======== Excerpted records ========

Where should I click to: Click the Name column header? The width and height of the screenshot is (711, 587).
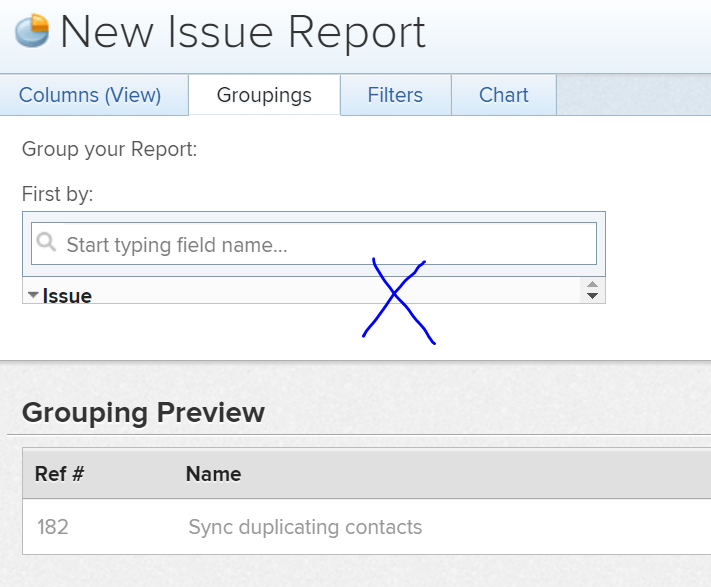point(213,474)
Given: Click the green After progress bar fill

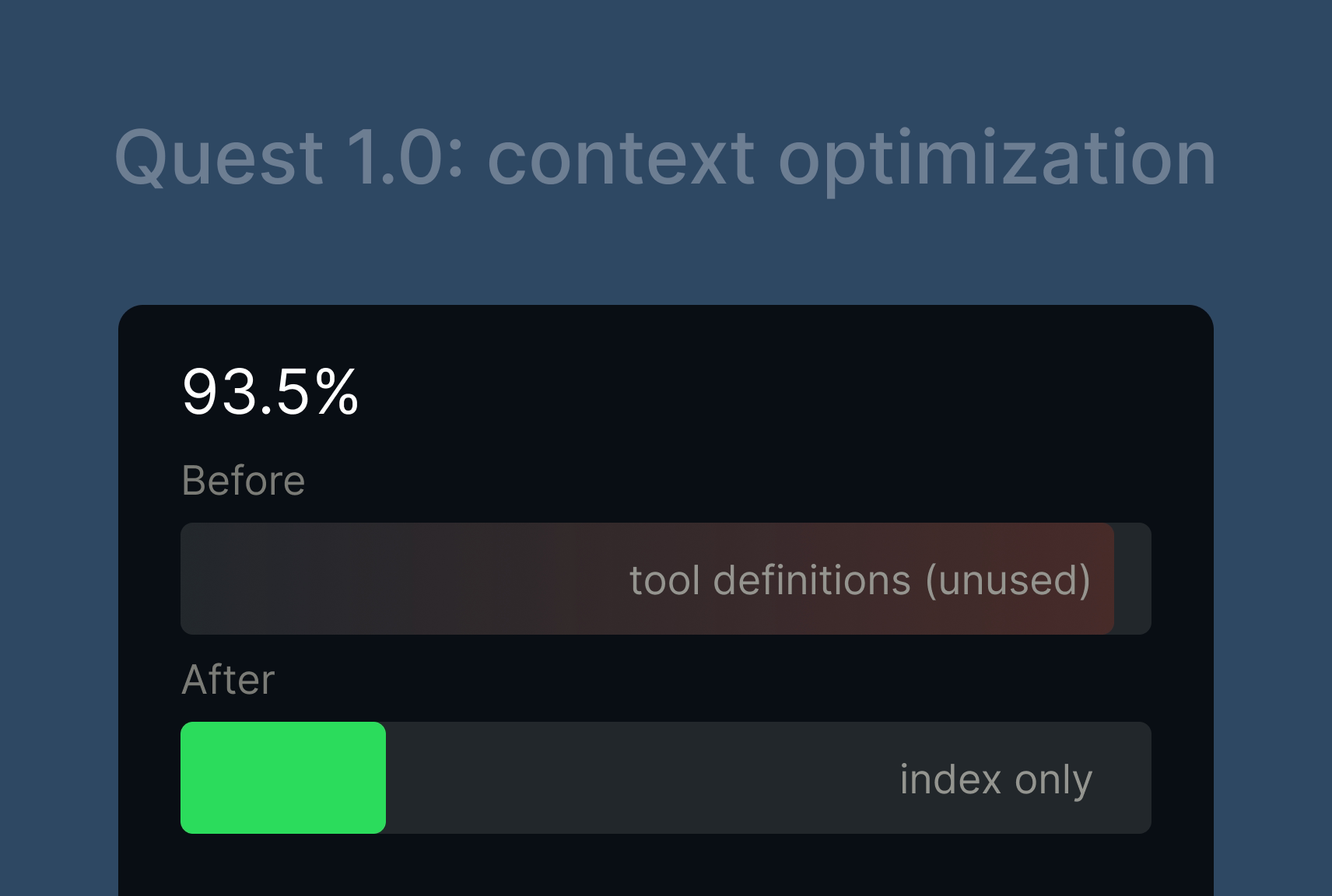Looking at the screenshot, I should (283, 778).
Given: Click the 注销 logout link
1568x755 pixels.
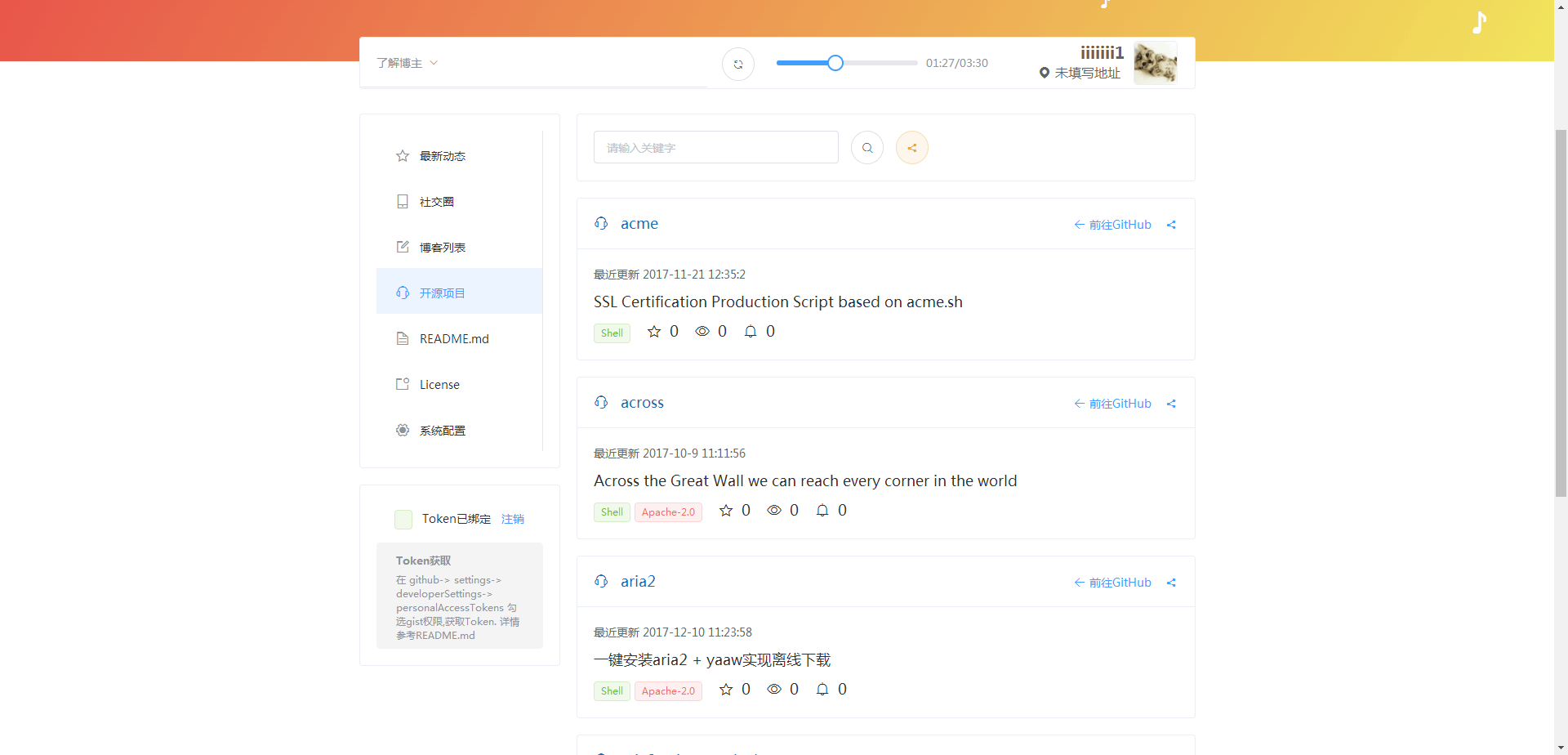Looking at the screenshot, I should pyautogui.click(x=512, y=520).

========

*Problem to solve:*
The records must be restated word for word, apart from any images.

*Reply:*
Where should I click to: Click the Name column header? The width and height of the screenshot is (711, 587).
point(213,474)
Given: Click the green After progress bar fill

Looking at the screenshot, I should (283, 778).
Given: Click the 注销 logout link
1568x755 pixels.
Looking at the screenshot, I should pyautogui.click(x=512, y=520).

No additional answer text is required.